The Impact of DALL·E on Creative Work

OpenAI recently teased a new deep learning system called DALL·E. It can generate images from text with a surprising amount of creativity and variation. Click this link to see example images.

I've received questions from reporters about the technology, and my answers are reposted here for posterity.

Q: Is DALL·E going to take away the jobs of creatives?

The tool does not yet produce high-quality images that are expected in professional settings: they are like 256x256 caricatures that would need to be remade by a professional artist — either in vector art or pixel form. As such, you can expect DALL·E to be mostly used for assisted brainstorming / prototyping at first.

Few jobs are at risk from brainstorming tools: ideation is where you need the most possible input and having a neural network assist is ideal!

Q: How about the longer term impact of this technolgy?

Creative Industry is already at risk from the deployment of a variety of algorithms (not just deep learning, even old-school techniques) that will increasingly disrupt day-to-day work to the point where the organizational structure needs to change. Everyone is overworked in agencies and if the manual tasks are done by AI faster, that's going to be quite a mess!

DALL·E's future iterations will likely disrupt creative work incrementally, since OpenAI is likely to allow access to companies in an incremental fashion — like they did for GPT-3. It's not clear if DALL·E will ever reach professional quality outputs, as GPT-3 has 15x more parameters and there are still many mistakes in its output text (grammatical, factual, etc).

See AI and the Death of Creative Industry and Generating Promotional Brochures and Mailers for perspective.

Q: What are ethical issues with deep learning for creativity?

The primary ethical issue is copyright laundering. Such large models are trained on a large dataset scraped from the internet with no attribution. This is confirmed by early review versions of the white paper:

"To adress this, we constructed a new dataset of 400 million (image, text) pairs collected from a variety of publicly available sources on the Internet. To attempt to cover as broad a set of visual concepts as possible, we search for (images, text) pairs as part of the construction process that includes one of a set of 500,000 queries."

GPT models were shown to reproduce their training content verbatim, so the legal situation about copyright infringement and Fair Use remains unclear until it's tested in court!

Q: What about bias in machine learning with DALL·E?

Similar to natural language produced by AI, image generators can also portray bias / racism, and create material inappropriate for public display. In creative agencies, inappropriate ideas come up regularly in brainstorming: to get great ideas you need to remove inhibitions and anything can come out. Those ideas get filtered out quickly by creative teams though!

For DALL·E, it will require people in-the-loop to filter out those inappropriate images. If it's used in a fully automated system, then it's asking for trouble...

Q: How much does DALL·E cost to train? (edited)

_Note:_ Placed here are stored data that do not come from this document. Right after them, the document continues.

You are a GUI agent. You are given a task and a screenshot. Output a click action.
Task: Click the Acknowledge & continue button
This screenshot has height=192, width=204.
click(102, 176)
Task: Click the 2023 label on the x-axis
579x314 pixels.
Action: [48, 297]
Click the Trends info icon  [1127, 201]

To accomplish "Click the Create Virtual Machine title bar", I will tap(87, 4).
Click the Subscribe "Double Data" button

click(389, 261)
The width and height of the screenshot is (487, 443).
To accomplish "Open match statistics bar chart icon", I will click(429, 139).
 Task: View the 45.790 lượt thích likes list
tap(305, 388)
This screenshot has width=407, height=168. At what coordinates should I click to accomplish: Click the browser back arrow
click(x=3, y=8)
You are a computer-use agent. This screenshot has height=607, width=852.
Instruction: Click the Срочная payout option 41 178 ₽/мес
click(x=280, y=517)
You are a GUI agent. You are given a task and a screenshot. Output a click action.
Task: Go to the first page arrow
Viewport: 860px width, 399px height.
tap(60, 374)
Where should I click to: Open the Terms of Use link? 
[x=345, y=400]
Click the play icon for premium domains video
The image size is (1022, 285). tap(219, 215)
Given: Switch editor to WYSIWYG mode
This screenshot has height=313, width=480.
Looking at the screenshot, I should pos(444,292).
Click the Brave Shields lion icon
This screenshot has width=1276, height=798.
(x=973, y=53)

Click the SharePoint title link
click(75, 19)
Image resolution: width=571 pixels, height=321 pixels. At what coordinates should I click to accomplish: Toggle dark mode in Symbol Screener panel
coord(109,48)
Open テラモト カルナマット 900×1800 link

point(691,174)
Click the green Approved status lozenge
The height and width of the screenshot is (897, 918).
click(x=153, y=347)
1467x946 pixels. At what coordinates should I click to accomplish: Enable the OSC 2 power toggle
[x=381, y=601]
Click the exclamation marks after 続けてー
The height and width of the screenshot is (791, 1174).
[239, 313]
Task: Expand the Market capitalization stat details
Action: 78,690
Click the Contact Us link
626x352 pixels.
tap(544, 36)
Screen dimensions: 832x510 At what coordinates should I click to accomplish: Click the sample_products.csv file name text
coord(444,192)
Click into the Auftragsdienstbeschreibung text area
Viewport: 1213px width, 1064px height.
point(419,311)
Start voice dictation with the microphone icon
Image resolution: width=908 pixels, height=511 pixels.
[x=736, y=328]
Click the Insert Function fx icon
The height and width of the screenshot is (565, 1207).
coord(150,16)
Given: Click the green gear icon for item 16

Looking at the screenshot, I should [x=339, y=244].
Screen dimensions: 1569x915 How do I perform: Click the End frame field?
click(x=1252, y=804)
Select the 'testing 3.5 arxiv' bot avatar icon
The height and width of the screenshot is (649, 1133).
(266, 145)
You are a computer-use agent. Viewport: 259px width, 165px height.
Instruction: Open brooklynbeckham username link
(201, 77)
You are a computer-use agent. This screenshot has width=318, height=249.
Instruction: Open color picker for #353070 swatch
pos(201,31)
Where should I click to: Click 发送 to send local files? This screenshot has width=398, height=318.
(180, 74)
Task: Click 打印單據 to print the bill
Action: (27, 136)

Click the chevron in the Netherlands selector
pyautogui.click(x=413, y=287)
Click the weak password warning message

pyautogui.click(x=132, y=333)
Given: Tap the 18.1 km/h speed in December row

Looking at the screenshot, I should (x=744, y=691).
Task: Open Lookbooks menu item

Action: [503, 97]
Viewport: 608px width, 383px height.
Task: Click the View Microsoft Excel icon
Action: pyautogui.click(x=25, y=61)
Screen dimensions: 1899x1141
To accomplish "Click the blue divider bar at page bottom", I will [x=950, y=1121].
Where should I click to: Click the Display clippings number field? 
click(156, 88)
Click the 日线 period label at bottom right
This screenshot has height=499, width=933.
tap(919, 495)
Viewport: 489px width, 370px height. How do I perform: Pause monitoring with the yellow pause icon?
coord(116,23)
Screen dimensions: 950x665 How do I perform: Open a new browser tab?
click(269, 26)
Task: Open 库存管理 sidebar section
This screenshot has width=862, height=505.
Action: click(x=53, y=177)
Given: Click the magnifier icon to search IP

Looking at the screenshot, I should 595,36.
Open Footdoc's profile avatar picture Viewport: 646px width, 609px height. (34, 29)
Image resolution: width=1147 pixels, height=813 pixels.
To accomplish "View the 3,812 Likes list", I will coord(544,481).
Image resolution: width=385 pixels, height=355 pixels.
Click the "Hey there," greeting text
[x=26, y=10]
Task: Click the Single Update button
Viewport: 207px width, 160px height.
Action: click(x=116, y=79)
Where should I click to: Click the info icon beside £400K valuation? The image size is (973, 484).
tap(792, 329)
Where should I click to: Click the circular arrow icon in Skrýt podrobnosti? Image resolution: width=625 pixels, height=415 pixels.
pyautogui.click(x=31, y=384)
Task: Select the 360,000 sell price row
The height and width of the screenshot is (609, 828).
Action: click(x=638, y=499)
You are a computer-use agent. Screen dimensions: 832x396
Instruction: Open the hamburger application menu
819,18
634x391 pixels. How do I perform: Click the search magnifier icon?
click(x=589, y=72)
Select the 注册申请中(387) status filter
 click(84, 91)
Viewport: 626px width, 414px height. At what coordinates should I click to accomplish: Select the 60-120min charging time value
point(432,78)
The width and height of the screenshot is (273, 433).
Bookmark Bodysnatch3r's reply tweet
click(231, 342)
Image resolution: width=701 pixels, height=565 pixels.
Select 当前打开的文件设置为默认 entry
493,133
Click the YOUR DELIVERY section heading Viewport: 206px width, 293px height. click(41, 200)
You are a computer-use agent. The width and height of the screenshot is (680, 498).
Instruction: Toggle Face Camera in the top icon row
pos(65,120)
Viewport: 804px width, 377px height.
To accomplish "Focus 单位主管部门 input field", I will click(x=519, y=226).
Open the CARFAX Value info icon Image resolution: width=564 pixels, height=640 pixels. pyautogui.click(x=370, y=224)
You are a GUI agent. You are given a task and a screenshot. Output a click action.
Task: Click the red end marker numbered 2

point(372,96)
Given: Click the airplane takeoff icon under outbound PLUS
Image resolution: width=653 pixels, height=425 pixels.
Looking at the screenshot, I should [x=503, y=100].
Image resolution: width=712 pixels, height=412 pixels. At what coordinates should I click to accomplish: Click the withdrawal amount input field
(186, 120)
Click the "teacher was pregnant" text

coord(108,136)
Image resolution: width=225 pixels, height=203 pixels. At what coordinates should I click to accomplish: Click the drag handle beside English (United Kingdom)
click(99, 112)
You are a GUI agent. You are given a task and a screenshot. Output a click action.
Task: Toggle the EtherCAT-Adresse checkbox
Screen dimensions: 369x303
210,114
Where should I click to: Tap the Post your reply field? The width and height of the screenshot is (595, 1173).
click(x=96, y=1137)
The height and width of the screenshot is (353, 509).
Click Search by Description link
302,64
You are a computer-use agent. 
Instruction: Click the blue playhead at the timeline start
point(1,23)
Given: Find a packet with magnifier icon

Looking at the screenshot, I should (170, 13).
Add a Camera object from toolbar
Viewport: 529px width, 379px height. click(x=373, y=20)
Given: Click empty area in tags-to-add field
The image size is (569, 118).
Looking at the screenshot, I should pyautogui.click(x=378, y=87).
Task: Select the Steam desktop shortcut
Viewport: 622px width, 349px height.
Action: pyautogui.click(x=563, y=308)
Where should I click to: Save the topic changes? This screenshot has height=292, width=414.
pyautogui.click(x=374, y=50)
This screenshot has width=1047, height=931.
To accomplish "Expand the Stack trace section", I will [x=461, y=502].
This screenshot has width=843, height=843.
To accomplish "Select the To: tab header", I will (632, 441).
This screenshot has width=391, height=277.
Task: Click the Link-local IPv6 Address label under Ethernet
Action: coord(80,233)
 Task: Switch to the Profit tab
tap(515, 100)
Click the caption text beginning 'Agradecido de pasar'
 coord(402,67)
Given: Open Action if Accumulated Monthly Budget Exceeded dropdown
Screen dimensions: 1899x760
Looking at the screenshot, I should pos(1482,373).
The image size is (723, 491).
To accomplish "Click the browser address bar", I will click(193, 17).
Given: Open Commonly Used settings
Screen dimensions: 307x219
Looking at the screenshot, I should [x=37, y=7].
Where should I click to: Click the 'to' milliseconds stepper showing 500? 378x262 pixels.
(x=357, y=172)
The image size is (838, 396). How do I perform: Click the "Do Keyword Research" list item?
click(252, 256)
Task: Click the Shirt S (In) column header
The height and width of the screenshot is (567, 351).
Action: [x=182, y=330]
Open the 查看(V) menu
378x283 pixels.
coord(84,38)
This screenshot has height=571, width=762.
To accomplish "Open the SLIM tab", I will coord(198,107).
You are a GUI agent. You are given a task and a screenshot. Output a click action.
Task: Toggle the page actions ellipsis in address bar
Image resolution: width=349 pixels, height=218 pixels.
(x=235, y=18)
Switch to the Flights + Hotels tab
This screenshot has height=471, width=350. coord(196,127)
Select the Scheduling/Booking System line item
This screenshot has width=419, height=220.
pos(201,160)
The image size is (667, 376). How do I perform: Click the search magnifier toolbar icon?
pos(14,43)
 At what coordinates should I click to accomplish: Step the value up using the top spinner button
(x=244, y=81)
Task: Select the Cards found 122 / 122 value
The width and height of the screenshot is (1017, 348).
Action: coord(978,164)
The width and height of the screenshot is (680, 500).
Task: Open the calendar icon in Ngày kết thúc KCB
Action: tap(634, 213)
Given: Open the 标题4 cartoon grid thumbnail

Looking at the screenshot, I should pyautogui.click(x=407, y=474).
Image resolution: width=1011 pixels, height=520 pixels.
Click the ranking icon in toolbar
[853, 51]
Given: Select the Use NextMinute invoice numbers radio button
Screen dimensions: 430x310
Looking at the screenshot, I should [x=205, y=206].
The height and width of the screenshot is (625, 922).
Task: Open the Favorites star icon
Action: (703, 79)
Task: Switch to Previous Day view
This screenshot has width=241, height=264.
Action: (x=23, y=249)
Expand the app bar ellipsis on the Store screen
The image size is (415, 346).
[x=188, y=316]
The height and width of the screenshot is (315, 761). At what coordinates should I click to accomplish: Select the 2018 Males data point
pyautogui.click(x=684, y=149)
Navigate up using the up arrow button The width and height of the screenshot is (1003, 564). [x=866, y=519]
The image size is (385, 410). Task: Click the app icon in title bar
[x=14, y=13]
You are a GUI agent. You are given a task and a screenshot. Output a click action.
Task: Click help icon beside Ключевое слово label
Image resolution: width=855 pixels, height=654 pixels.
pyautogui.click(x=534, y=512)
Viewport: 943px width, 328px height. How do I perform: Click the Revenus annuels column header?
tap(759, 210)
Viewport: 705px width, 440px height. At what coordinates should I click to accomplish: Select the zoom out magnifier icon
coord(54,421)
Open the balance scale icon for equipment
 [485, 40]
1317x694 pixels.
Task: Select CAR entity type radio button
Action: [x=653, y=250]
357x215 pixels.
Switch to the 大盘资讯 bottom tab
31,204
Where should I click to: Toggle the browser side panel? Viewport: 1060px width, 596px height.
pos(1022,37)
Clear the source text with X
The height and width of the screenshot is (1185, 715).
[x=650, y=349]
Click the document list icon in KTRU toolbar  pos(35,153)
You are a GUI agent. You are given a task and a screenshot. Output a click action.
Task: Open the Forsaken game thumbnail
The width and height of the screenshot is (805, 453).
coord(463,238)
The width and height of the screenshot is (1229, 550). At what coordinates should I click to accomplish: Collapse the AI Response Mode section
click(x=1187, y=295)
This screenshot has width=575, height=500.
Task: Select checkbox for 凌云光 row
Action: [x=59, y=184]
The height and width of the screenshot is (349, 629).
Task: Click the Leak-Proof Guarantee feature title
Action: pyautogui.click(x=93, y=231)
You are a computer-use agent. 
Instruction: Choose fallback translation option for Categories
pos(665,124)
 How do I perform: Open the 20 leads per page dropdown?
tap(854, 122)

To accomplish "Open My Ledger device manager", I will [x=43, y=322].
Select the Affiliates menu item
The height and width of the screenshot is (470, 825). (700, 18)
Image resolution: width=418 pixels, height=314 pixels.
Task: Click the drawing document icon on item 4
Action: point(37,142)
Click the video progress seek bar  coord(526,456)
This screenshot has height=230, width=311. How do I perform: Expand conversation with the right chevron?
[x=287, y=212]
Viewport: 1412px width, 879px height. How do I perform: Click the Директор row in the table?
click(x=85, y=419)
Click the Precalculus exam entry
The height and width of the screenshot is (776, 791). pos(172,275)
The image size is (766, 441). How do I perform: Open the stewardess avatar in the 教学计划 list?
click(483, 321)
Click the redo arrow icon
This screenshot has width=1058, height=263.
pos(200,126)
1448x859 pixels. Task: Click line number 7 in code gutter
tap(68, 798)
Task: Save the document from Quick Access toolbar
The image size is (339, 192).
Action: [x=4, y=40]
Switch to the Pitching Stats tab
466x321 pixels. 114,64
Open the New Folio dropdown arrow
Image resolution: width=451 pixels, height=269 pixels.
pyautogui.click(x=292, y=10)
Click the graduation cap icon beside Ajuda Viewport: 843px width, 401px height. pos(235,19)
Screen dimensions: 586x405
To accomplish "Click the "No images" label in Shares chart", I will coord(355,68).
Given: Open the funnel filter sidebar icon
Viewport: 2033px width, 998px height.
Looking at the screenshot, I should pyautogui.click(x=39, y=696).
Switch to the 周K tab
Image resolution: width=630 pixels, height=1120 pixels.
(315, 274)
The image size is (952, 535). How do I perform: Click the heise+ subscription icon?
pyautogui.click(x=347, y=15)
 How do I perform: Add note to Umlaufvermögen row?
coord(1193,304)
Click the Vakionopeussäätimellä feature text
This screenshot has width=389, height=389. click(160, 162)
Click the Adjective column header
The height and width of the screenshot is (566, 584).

It takes 256 GPUs for 2 weeks to train CLIP (another model released alongside DALL·E), that's a total of 86,016 GPU hours. Assuming the current price of Amazon's EC2 p3.16x-large instances (if the model fits into memory), that would cost around $131,604.48. For a large company that owns servers or rents them as "reserved instances", that could be up-to 70% cheaper: around $40k per model but assuming sunk costs for hardware investments.

It's unknown how much more expensive DALL·E is, likely between 5x and 50x more? The closest prior art is this blog post by NVIDIA about training a 8-billion parameter model, whereas DALL·E is 12-billion parameters. Unfortunately, the blog post does not indicate how long it took to train GPT2-8B.

The work that OpenAI has done to improve performance and reduce training on CLIP is impressive and this models will likely be accessible to many companies!

Q: How does it work under the hood? (added)

There are two parts to DALL·E's deep learning model:

  1. A language model based on GPT that takes query text and learns to output a binary 32x32x8192 image, where each pixel is one of 8k tokens in a learned visual language.
  2. An image super-resolution "decoder" that takes this 32x32x8192 bitmap and turns it into a 256x256x3 image with RGB channels.

Both of these components are trained jointly over the dataset of 400M images and text pairs. Text is given to the language model and the corresponding image is used to correct the predicted output, likely using a simple mean-squared error loss.

Q: What's the closest prior art? (added)

The following papers are cited as references:

However, conceptually it seems to derive from Jukebox and its underlying VQVAE2:

The concepts of the architecture are relatively simple, but when training with web-scale datasets of 400M samples, everything becomes significantly harder!

(Cover image Ship with Butterfly Sails by Salvador Dalí.)